目光灼灼地锁住她染上绯红、水汽迷蒙的眼,故意放慢语速,
吐出更加不堪入耳、却直白得让严初心尖发颤、浑身酥软的“坏话”,
“初初在夫君身下……哭得梨花带雨、哼哼唧唧求饶的样子,当真是……好看坏了。

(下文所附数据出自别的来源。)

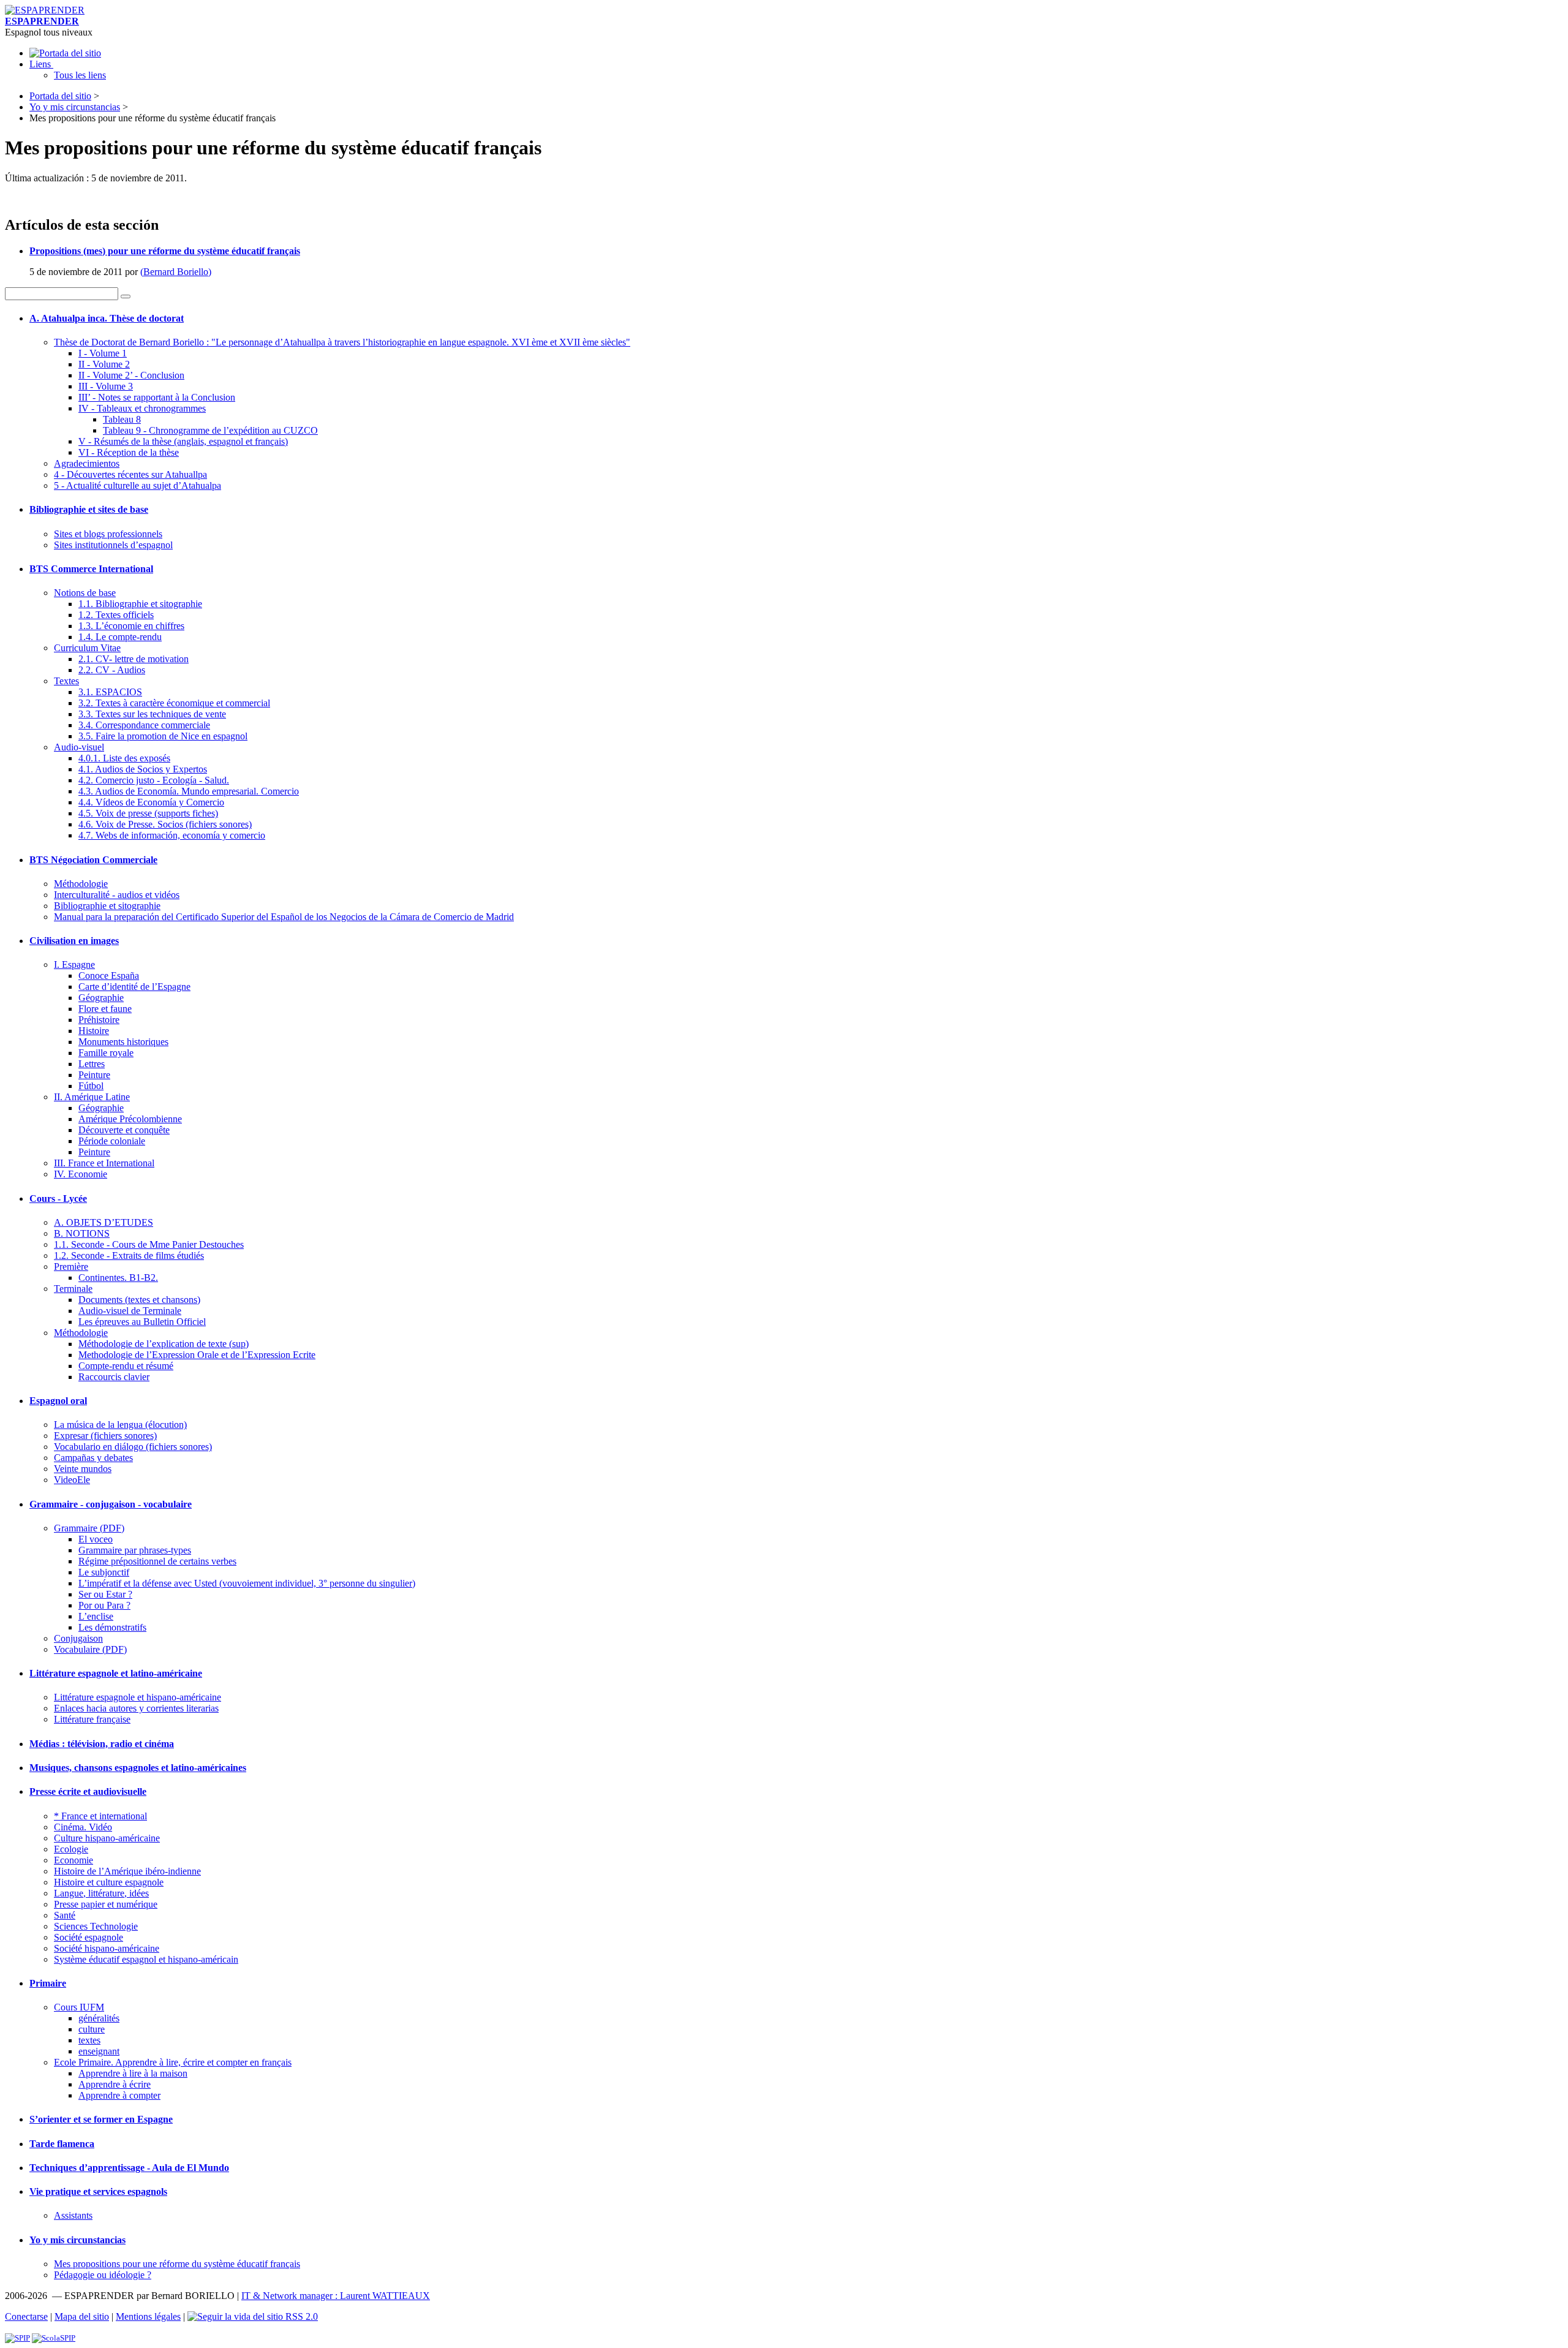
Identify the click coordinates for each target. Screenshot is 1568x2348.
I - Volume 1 (102, 353)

”
严初早已被他这番连番的攻势揉捏得溃不成军,浑身软得如同浸了水的云絮,
一丝力气也提不起来,只能软绵绵地任他予取予求。
残存的意识像风中的烛火,明明灭灭,却还努力地维持着最后一点清醒。
“去、去床上,别在这儿……”
软榻虽然宽敞,但终究不是正经地方,
况且……对着满殿的光亮,她实在羞得无处遁形。
可惜,为时已晚。
裴衍幸这会儿已近乎将她“剥”了个干净,仅剩的贴身小衣也摇摇欲坠。
他眼尾晕开的殷红比任何胭脂都更旖旎,那是情动至深的印记,
眸光深暗得如同搅碎了星辰的夜空,里面翻涌着毫不掩饰的侵略与痴迷。
他并未听从她最后的“请求”,
“就在这儿,好不好?”
他用言语撩拨着她脆弱的神经,得寸进尺地提出更过分的要求:
“夫君想……在这殿内的每一处,都留下初初的痕迹。”
他的目光扫过殿内光洁的地砖、厚重的书案、甚至那扇映着春光的窗……
眼底翻滚着近乎霸道的占有欲与难以言说的疯狂念想。
如果可以……他甚至想看她站着,背靠着殿内的盘龙金柱,
或是那面巨大的铜镜……
只是这小家伙,稍稍逗弄便软得站不住脚,
趴在他怀里可怜又可爱地颤抖……实在让人,更想狠狠“欺负”了。
严初的意识早已涣散如春水,仅存的清明告诉她,此刻的自己全然拗不过身上这人滚烫的执念与力量。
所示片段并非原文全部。